### Extrait du document
_ _ _ _
La fable était trop belle. Une équipe séduisante, une bande de potes au jeu festif, un entraîneur, Régis Le Bris, passionné et passionnant. Lorient, 7e de Ligue 1 avant d’affronter Rennes vendredi soir, a prouvé, le temps d’une demi-saison, qu’un football à dimension humaine avait voix au chapitre au plus haut niveau. Avant de se faire rattraper par ce que l’on aime le moins dans le sport : l’argent. Il y a plusieurs semaines, les Merlus ont ouvert leur capital à hauteur de 30 % (ce chiffre passera à 40 % l’été prochain) à Bill Foley, un milliardaire américain de 78 ans en quête d’un dernier frisson. Ce dernier avait racheté, courant décembre, le club de Bournemouth, en Premier League. Et il ne vient pas seul. Michael B. Jordan, connu pour ses rôles dans Creed et Black Panther, l’accompagne en tant que copropriétaire. Un sacré casting, littéralement.

L’arrivée de Foley sur les côtes bretonnes – de même que celle de Textor à Lyon – s’inscrit dans une logique de multipropriété, phénomène particulièrement répandu depuis la fin de la dernière décennie. « En cinq ans, on est passé de 35 multipropriétés, à 78, souligne Luc Arrondel, économiste du football et directeur de recherche au CNRS. C’est considérable, on a plus que doublé le chiffre, et ça concerne 200 clubs de football. »
_ _ _ _
### Travail demandé
• 1. D'après l'extrait sur Lorient, quelle part du capital du club Bill Foley détiendra-t-il l'été prochain ?
• 2. Poursuivez l'extrait sur Lorient après la citation de Luc Arrondel.
Les données n'ont aucun rapport avec l'extrait sur Lorient.

### Données fournies
_ _ _ _
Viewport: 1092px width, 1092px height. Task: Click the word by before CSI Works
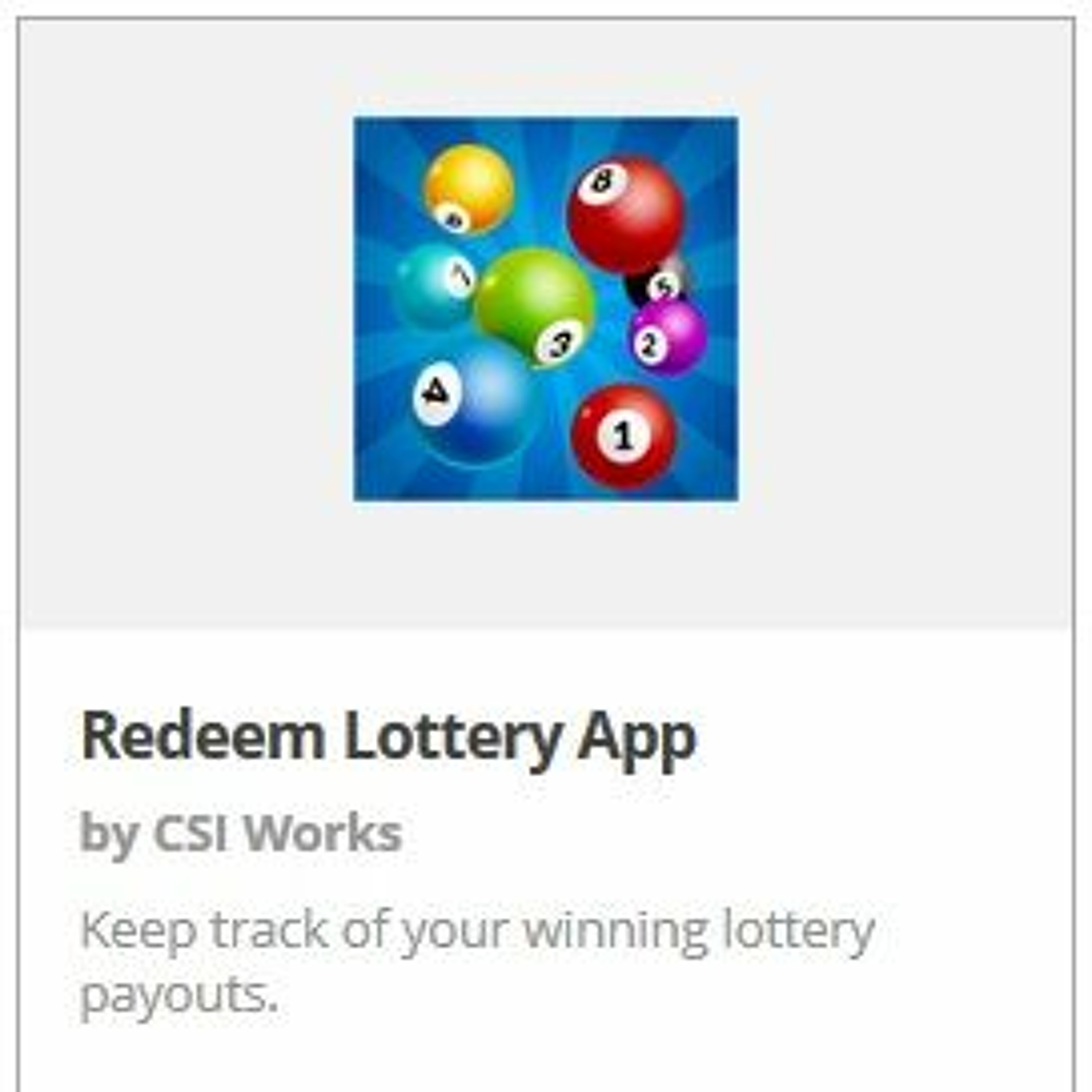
_ _ _ _
### Corrigé
• 1. 40 %.

• 2.
Lorient, le profil idéal

Dans le cas du nouvel actionnaire minoritaire lorientais, il y a une volonté assumée de construire tout un réseau de joueurs issus d’autres clubs du même groupe, dont Lorient fait désormais partie. « C’est vraiment pour contrôler notre destin, expliquait l’investisseur à The Athletic, pour développer des joueurs dans d’autres endroits et acheter des clubs qui ont de grandes académies capables de développer leurs propres joueurs. » En d’autres termes, « créer des filières de formation et des tremplins pour les jeunes talents, analyse Arrondel. La stratégie des grands clubs est désormais d’avoir un maximum de joueurs d’avenir à disposition pour ne pas rater les futurs grands talents ».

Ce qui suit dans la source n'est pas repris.